2. Description of the Related Art
Offshore platforms for the exploitation of undersea petroleum and natural gas deposits typically support production risers that extend to the platform from one or more wellheads or structures on the seabed. In deep water applications, floating platforms (such as spars, tension leg platforms, extended draft platforms, and semi-submersible platforms) are typically used. These platforms are subject to motion due to wind, waves, and currents. Consequently, the risers employed with such platforms must be tensioned to permit the platform to move relative to the risers. Also, riser tension must be maintained, so that the riser does not buckle under its own weight. Accordingly, the tensioning mechanism must exert a substantially continuous tension force to the riser within a well-defined range. One broad class of risers is the category called ‘Top Tensioned Risers’ or TTRs. Such risers extend from the subsea wellheads below the hull of the platform substantially vertically to the deck area of the platform, where they are supported by a tensioning mechanism. Such risers are termed “Top Tensioned Riser.” Each TTR typically extends from a riser tension point up into the production deck levels of the platform with the use of a heavy wall conduit or stem joint. At the top of the conduit or stem joint is an upper riser termination, where a surface wellhead and a production tree or flow control device are mounted. (Platforms with such an arrangement are called ‘dry tree’ platforms.) A flexible jumper attached to the production tree enables the produced well fluids to be transferred to the topside processing facilities.

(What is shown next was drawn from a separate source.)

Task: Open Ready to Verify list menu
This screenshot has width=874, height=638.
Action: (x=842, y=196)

Passive buoyancy cans are a well-known type of riser tensioning mechanism that is used primarily on spars. The buoyancy cans independently support each TTR, which allows the platform to move up and down relative to the riser. This ability to move isolates the risers from the heave motion of the platform and eliminates any increased riser tension caused by the horizontal offset of the platform in response to the marine environment.
Hydro-pneumatic tensioner systems are another form of a riser tensioning mechanism used to support TTRs on various dry tree platforms. Hydro-pneumatic riser tensioning has its origins in the support of drilling risers of MODUs (mobile offshore drilling units).

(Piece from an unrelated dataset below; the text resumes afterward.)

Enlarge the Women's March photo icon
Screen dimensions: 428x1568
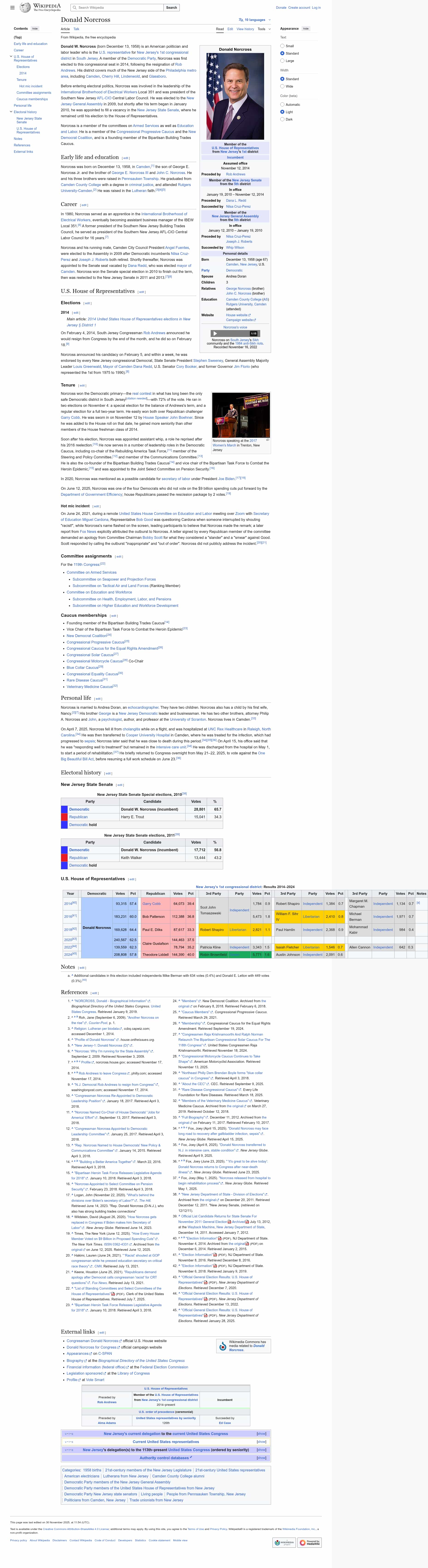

A plurality of active hydraulic cylinders with pneumatic accumulators can be connected between the platform and the riser to provide and maintain the necessary riser tension. Platform responses to environmental conditions, mainly heave and horizontal motions causing hull set-down, necessitate changes in riser length relative to the platform, which causes the tensioning cylinders to stroke in and out. The spring effect caused by the gas compression or expansion during riser stroke partially isolates the riser from the low heave platform motions, while maintaining a nearly constant riser tension. However, when the platform takes a significant horizontal offset, the compression of the gas in the cylinders causes increased cylinder pressure and thus increased riser tension. The magnitude of this increased riser tension is a function of the stiffness of the riser and the tensioning system. Such tensioning systems are designed, so that each system operates independently on a single riser. Further, several risers can be individually supported by a movable deck, which in turn is supported by winches or hydraulic cylinders to the floating platform. The movable deck is constrained from horizontal movement by guides, rails, and other structures but allowed to move in the vertical direction. The winches or hydraulic cylinders appear to allow macro adjustments to an overall elevation of the deck relative to the platform, while the individual tensioning systems operate as heave and horizontal motion compensators upon the individual risers. Examples of such solutions are disclosed in U.S. Pat. Nos. 4,934,870, 6,431,284 and 6,6691,784.

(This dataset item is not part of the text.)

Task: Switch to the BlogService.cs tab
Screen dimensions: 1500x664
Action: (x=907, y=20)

While the benefits of a vertically movable deck with multiple risers are disclosed in systems of such patents, such systems retain the complexities of individual tensioning systems for each riser. There remains a need for a different system and method for an offshore platform suspending multiple risers therefrom.
The disclosure provides a deck tensioning system, supporting multiple risers, that is coupled to an offshore floating platform and compensated for heave and horizontal movement. Such a tensioning system provides simplified access to the production trees on the risers. The tensioning system provides tensioning for a tensioning deck to which the multiple risers are coupled, while reducing the tensioning cylinders for individual risers. The deck tensioning system further provides a simplified tension flex connector (“TFC”) with an intermediate movable member for each riser. The TFC assists in absorbing and/or adjusting for forces that may cause the tensioning deck to pitch and roll from the interactions between the multiple risers coupled to the tensioning deck as a unitary structure. If a fire or other event causes damage to the tension flex connector, the tension flex connector is designed to maintain a supporting connection with the riser without the intermediate movable member.
The disclosure provides a deck tensioning system for an offshore floating platform having a plurality of risers extending downward from the platform and suspended from the platform, comprising: a tensioning deck having a frame, the frame defining a plurality of openings adapted to receive the plurality of risers; a plurality of flexibly mounted control cylinders adapted to suspend the tensioning deck to the offshore platform, the control cylinders coupled with flexible connections to the tensioning deck, the platform, or a combination thereof, the flexible connections adapted to allow the tensioning deck to move in at least one horizontal direction relative to the offshore floating platform; and a plurality of tension flex connectors coupled between the tensioning deck and the risers, the tension flex connectors disposed in the openings of the frame, the tension flex connectors adapted to allow the risers to move at angles to the tensioning deck while the tension flex connectors support the risers to the tensioning deck.
The disclosure also provides a method of supporting a riser from an offshore floating platform, comprising: supporting a tensioning deck from the offshore platform, the tensioning deck having a frame; allowing the frame to move in at least one horizontal direction and a vertical direction relative to the platform; supporting a plurality of risers from the tensioning deck; and allowing the risers to move angularly relative to the tensioning deck.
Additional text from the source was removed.